AIM OF THE EXERCISE: All entries below must be given again word for word.

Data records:
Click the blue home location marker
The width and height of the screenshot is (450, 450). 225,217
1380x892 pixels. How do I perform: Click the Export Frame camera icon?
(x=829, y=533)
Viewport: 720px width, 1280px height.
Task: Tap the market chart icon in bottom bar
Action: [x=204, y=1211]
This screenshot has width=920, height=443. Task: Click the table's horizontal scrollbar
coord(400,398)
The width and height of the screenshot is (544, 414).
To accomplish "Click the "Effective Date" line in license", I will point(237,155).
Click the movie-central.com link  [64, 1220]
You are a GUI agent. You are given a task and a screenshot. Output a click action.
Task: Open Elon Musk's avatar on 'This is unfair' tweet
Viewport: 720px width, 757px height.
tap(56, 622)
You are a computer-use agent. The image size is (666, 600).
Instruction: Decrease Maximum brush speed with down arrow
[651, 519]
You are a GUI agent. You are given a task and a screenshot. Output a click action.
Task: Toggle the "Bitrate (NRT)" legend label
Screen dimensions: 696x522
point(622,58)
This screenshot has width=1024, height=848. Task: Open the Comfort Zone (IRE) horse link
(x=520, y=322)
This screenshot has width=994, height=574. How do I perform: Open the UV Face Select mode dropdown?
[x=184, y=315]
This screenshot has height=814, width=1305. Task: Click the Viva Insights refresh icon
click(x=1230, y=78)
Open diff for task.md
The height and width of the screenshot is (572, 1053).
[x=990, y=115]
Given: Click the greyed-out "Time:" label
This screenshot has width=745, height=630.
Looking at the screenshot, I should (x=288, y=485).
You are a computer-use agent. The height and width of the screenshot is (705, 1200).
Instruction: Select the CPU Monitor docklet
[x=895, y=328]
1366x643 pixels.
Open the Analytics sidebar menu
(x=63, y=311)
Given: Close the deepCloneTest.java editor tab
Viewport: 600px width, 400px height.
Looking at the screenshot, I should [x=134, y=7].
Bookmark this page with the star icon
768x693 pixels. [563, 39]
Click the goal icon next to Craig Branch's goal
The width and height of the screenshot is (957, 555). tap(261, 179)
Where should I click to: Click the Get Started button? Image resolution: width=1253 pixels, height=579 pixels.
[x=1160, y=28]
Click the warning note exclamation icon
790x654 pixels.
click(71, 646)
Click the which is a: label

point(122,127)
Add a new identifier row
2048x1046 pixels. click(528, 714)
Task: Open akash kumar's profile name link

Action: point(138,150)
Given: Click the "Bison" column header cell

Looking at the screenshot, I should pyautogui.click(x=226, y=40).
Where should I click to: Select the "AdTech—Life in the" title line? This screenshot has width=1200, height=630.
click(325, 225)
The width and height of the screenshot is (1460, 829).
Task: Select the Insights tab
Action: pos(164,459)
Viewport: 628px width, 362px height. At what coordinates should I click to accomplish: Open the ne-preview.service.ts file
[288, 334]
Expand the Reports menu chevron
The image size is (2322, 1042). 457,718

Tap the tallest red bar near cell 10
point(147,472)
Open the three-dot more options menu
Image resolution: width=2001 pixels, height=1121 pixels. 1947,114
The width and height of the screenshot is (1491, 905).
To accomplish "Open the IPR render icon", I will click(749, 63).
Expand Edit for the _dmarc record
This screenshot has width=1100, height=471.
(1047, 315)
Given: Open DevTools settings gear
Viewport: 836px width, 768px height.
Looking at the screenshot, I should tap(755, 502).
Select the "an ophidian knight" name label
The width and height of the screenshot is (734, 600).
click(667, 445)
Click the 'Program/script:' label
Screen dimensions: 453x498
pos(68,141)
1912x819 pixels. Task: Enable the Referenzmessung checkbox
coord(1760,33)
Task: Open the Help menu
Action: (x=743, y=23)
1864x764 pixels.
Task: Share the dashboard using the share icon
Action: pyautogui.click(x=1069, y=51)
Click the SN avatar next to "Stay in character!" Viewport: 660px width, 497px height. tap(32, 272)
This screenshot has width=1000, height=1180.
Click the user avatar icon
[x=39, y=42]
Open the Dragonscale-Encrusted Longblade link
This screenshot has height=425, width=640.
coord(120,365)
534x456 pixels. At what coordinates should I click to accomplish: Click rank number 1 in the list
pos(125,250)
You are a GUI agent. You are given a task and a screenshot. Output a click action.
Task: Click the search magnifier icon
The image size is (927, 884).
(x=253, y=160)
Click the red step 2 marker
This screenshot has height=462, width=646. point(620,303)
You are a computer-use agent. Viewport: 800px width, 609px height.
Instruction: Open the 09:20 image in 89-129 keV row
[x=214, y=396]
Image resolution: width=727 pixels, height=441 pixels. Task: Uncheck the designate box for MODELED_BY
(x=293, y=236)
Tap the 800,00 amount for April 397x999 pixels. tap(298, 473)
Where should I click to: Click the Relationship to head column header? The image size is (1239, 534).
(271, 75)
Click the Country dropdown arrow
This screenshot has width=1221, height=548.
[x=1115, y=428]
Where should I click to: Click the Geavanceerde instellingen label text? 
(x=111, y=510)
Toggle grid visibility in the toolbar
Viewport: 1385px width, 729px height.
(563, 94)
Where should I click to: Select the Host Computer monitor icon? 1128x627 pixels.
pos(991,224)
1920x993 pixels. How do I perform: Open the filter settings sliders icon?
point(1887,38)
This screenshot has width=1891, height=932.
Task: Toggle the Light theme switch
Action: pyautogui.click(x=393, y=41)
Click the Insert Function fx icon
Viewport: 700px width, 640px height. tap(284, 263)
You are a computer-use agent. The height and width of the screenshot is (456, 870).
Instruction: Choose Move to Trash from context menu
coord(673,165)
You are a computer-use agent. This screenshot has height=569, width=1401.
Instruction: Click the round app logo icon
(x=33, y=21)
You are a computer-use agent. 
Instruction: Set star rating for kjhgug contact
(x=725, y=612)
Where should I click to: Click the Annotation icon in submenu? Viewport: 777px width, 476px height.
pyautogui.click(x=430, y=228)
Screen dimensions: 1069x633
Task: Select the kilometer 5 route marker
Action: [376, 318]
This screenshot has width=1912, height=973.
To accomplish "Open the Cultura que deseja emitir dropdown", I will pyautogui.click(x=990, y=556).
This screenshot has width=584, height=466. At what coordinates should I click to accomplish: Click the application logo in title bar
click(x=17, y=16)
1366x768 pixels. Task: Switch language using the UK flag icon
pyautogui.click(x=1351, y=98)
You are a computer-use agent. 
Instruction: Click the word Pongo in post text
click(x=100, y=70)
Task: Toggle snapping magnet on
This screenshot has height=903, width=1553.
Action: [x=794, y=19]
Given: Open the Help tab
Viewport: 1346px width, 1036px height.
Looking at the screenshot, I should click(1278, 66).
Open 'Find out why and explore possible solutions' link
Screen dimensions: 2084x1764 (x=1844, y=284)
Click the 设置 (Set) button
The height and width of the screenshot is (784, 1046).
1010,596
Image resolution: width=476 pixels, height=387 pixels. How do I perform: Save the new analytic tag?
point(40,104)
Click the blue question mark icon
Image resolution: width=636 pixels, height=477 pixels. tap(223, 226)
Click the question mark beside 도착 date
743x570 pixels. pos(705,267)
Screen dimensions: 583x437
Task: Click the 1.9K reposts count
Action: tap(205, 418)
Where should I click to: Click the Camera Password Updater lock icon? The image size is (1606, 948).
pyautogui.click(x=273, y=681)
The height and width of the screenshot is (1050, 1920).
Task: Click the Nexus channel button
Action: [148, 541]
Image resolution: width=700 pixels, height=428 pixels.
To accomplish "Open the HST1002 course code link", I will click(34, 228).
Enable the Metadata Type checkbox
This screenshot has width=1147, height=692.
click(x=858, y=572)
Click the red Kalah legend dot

RESPONSE AREA:
Click the blue home location marker
The width and height of the screenshot is (450, 450). 225,217
1380x892 pixels. How do I perform: Click the Export Frame camera icon?
(x=829, y=533)
Viewport: 720px width, 1280px height.
Task: Tap the market chart icon in bottom bar
Action: [x=204, y=1211]
This screenshot has width=920, height=443. Task: Click the table's horizontal scrollbar
coord(400,398)
The width and height of the screenshot is (544, 414).
To accomplish "Click the "Effective Date" line in license", I will point(237,155).
Click the movie-central.com link  [64, 1220]
You are a GUI agent. You are given a task and a screenshot. Output a click action.
Task: Open Elon Musk's avatar on 'This is unfair' tweet
Viewport: 720px width, 757px height.
tap(56, 622)
You are a computer-use agent. The image size is (666, 600).
Instruction: Decrease Maximum brush speed with down arrow
[651, 519]
You are a GUI agent. You are given a task and a screenshot. Output a click action.
Task: Toggle the "Bitrate (NRT)" legend label
Screen dimensions: 696x522
point(622,58)
This screenshot has width=1024, height=848. Task: Open the Comfort Zone (IRE) horse link
(x=520, y=322)
This screenshot has width=994, height=574. How do I perform: Open the UV Face Select mode dropdown?
[x=184, y=315]
This screenshot has height=814, width=1305. Task: Click the Viva Insights refresh icon
click(x=1230, y=78)
Open diff for task.md
The height and width of the screenshot is (572, 1053).
[x=990, y=115]
Given: Click the greyed-out "Time:" label
This screenshot has width=745, height=630.
Looking at the screenshot, I should (x=288, y=485).
You are a computer-use agent. The height and width of the screenshot is (705, 1200).
Instruction: Select the CPU Monitor docklet
[x=895, y=328]
1366x643 pixels.
Open the Analytics sidebar menu
(x=63, y=311)
Given: Close the deepCloneTest.java editor tab
Viewport: 600px width, 400px height.
Looking at the screenshot, I should [x=134, y=7].
Bookmark this page with the star icon
768x693 pixels. [563, 39]
Click the goal icon next to Craig Branch's goal
The width and height of the screenshot is (957, 555). tap(261, 179)
Where should I click to: Click the Get Started button? Image resolution: width=1253 pixels, height=579 pixels.
[x=1160, y=28]
Click the warning note exclamation icon
790x654 pixels.
click(71, 646)
Click the which is a: label

point(122,127)
Add a new identifier row
2048x1046 pixels. click(528, 714)
Task: Open akash kumar's profile name link

Action: point(138,150)
Given: Click the "Bison" column header cell

Looking at the screenshot, I should pyautogui.click(x=226, y=40).
Where should I click to: Select the "AdTech—Life in the" title line? This screenshot has width=1200, height=630.
click(325, 225)
The width and height of the screenshot is (1460, 829).
Task: Select the Insights tab
Action: pos(164,459)
Viewport: 628px width, 362px height. At what coordinates should I click to accomplish: Open the ne-preview.service.ts file
[288, 334]
Expand the Reports menu chevron
The image size is (2322, 1042). 457,718

Tap the tallest red bar near cell 10
point(147,472)
Open the three-dot more options menu
Image resolution: width=2001 pixels, height=1121 pixels. 1947,114
The width and height of the screenshot is (1491, 905).
To accomplish "Open the IPR render icon", I will click(749, 63).
Expand Edit for the _dmarc record
This screenshot has width=1100, height=471.
(1047, 315)
Given: Open DevTools settings gear
Viewport: 836px width, 768px height.
Looking at the screenshot, I should tap(755, 502).
Select the "an ophidian knight" name label
The width and height of the screenshot is (734, 600).
click(667, 445)
Click the 'Program/script:' label
Screen dimensions: 453x498
pos(68,141)
1912x819 pixels. Task: Enable the Referenzmessung checkbox
coord(1760,33)
Task: Open the Help menu
Action: (x=743, y=23)
1864x764 pixels.
Task: Share the dashboard using the share icon
Action: pyautogui.click(x=1069, y=51)
Click the SN avatar next to "Stay in character!" Viewport: 660px width, 497px height. tap(32, 272)
This screenshot has width=1000, height=1180.
Click the user avatar icon
[x=39, y=42]
Open the Dragonscale-Encrusted Longblade link
This screenshot has height=425, width=640.
coord(120,365)
534x456 pixels. At what coordinates should I click to accomplish: Click rank number 1 in the list
pos(125,250)
You are a GUI agent. You are given a task and a screenshot. Output a click action.
Task: Click the search magnifier icon
The image size is (927, 884).
(x=253, y=160)
Click the red step 2 marker
This screenshot has height=462, width=646. point(620,303)
You are a computer-use agent. Viewport: 800px width, 609px height.
Instruction: Open the 09:20 image in 89-129 keV row
[x=214, y=396]
Image resolution: width=727 pixels, height=441 pixels. Task: Uncheck the designate box for MODELED_BY
(x=293, y=236)
Tap the 800,00 amount for April 397x999 pixels. tap(298, 473)
Where should I click to: Click the Relationship to head column header? The image size is (1239, 534).
(271, 75)
Click the Country dropdown arrow
This screenshot has width=1221, height=548.
[x=1115, y=428]
Where should I click to: Click the Geavanceerde instellingen label text? 
(x=111, y=510)
Toggle grid visibility in the toolbar
Viewport: 1385px width, 729px height.
(563, 94)
Where should I click to: Select the Host Computer monitor icon? 1128x627 pixels.
pos(991,224)
1920x993 pixels. How do I perform: Open the filter settings sliders icon?
point(1887,38)
This screenshot has width=1891, height=932.
Task: Toggle the Light theme switch
Action: pyautogui.click(x=393, y=41)
Click the Insert Function fx icon
Viewport: 700px width, 640px height. tap(284, 263)
You are a computer-use agent. The height and width of the screenshot is (456, 870).
Instruction: Choose Move to Trash from context menu
coord(673,165)
You are a computer-use agent. This screenshot has height=569, width=1401.
Instruction: Click the round app logo icon
(x=33, y=21)
You are a computer-use agent. 
Instruction: Set star rating for kjhgug contact
(x=725, y=612)
Where should I click to: Click the Annotation icon in submenu? Viewport: 777px width, 476px height.
pyautogui.click(x=430, y=228)
Screen dimensions: 1069x633
Task: Select the kilometer 5 route marker
Action: [376, 318]
This screenshot has width=1912, height=973.
To accomplish "Open the Cultura que deseja emitir dropdown", I will pyautogui.click(x=990, y=556).
This screenshot has width=584, height=466. At what coordinates should I click to accomplish: Click the application logo in title bar
click(x=17, y=16)
1366x768 pixels. Task: Switch language using the UK flag icon
pyautogui.click(x=1351, y=98)
You are a computer-use agent. 
Instruction: Click the word Pongo in post text
click(x=100, y=70)
Task: Toggle snapping magnet on
This screenshot has height=903, width=1553.
Action: [x=794, y=19]
Given: Open the Help tab
Viewport: 1346px width, 1036px height.
Looking at the screenshot, I should click(1278, 66).
Open 'Find out why and explore possible solutions' link
Screen dimensions: 2084x1764 (x=1844, y=284)
Click the 设置 (Set) button
The height and width of the screenshot is (784, 1046).
1010,596
Image resolution: width=476 pixels, height=387 pixels. How do I perform: Save the new analytic tag?
point(40,104)
Click the blue question mark icon
Image resolution: width=636 pixels, height=477 pixels. tap(223, 226)
Click the question mark beside 도착 date
743x570 pixels. pos(705,267)
Screen dimensions: 583x437
Task: Click the 1.9K reposts count
Action: tap(205, 418)
Where should I click to: Click the Camera Password Updater lock icon? The image size is (1606, 948).
pyautogui.click(x=273, y=681)
The height and width of the screenshot is (1050, 1920).
Task: Click the Nexus channel button
Action: [148, 541]
Image resolution: width=700 pixels, height=428 pixels.
To accomplish "Open the HST1002 course code link", I will click(34, 228).
Enable the Metadata Type checkbox
This screenshot has width=1147, height=692.
click(x=858, y=572)
Click the red Kalah legend dot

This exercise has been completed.